As Gillis himself pointed out last year, this exchange of media and variety of remix has developed to the point where it no longer contains the shock value of 2 Live Crew battling Roy Orbison over fair use copyright. Today, original sounds are remixed or mashed-up and thrown onto youtube at record speeds. And yet, as the number of amateur mash-up artists has exploded, Gillis's reputation has only grown, as his attention to detail and interplay between subjects has left the standard "slap one set of vocal over a different music track for a few minutes" schtick obsolete.

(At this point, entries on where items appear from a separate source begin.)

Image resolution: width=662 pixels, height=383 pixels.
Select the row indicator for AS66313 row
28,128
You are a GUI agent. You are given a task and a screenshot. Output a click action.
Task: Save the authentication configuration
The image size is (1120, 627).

Indeed, while most mash-up song productions end up seeming far longer and unimpressive than the sum of their components, Gillis quickly mastered the art of leaving the clips short and keeping them moving. I still get a little pissed whenever I hear Pixies riffs in Girl Talk songs, if only because I know they'll be gone in eight short measures or so. And yet the disappointment is just as fleeting, as before you know it you'll be reminded of how much you truly enjoy Heart, or trying to figure out which one of your friends can come up with the Sophie B. Hawkins reference first. Seriously, throwing on a Girl Talk album for a road trip is like a ready made trivia game, and far more fun than trying to spot a Missouri license plate.
When dealing with literally an infinite pool of resources, not all the combos work (the Jay-Z/Radiohead sequence off Feed the Animals is surprisingly underwhelming), but the low points disappear just as quickly as the successes, and the misses never leave the lasting impression that the hits seem to. The Biggie/Elton John sequence on "Smash Your Head" has become Gillis' "Free Bird," a trademark result of the perfect mix of genres and eras, delighting all who hear it. But nearly as impressive is the slow grower that precedes Elton and Biggie, where Nirvana sear through Young Jeezy. Not every second is brilliant, but every second is pretty damn fun, and that's more than you can say for a lot of albums.